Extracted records
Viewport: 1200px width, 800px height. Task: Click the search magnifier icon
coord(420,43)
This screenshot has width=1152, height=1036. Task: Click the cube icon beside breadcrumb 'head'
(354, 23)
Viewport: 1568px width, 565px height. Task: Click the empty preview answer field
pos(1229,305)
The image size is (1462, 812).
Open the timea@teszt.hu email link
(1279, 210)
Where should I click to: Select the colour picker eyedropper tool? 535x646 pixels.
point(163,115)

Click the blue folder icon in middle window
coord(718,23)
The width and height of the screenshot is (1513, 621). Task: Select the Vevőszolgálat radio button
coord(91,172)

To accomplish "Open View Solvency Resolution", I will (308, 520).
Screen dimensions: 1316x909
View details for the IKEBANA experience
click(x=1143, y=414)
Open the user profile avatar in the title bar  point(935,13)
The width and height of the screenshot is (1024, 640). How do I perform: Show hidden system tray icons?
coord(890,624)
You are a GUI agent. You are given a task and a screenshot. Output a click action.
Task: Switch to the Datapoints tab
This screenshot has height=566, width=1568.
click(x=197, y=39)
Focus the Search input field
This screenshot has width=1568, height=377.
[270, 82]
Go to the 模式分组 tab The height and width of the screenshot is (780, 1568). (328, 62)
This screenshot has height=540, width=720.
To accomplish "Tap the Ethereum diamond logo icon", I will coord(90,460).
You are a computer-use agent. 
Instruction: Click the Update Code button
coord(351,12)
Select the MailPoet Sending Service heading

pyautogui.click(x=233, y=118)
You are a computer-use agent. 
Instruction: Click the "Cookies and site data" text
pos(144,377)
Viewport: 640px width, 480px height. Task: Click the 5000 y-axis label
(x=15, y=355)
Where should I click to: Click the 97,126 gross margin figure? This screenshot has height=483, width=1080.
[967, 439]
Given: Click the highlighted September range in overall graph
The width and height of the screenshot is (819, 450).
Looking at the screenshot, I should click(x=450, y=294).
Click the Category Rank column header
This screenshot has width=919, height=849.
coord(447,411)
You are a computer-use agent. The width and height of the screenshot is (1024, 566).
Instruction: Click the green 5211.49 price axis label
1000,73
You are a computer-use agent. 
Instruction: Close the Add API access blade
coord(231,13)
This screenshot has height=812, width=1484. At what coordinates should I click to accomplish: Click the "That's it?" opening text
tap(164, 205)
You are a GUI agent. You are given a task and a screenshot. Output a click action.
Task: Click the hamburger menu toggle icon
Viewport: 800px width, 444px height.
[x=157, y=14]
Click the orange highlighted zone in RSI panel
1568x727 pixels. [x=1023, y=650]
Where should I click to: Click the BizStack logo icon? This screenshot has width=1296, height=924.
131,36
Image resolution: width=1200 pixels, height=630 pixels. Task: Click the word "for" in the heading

> Description of the task: What is needed is each line from the records with the word "will" in it.

> Solved exercise:
To accomplish "Open View Solvency Resolution", I will (308, 520).
To accomplish "Tap the Ethereum diamond logo icon", I will coord(90,460).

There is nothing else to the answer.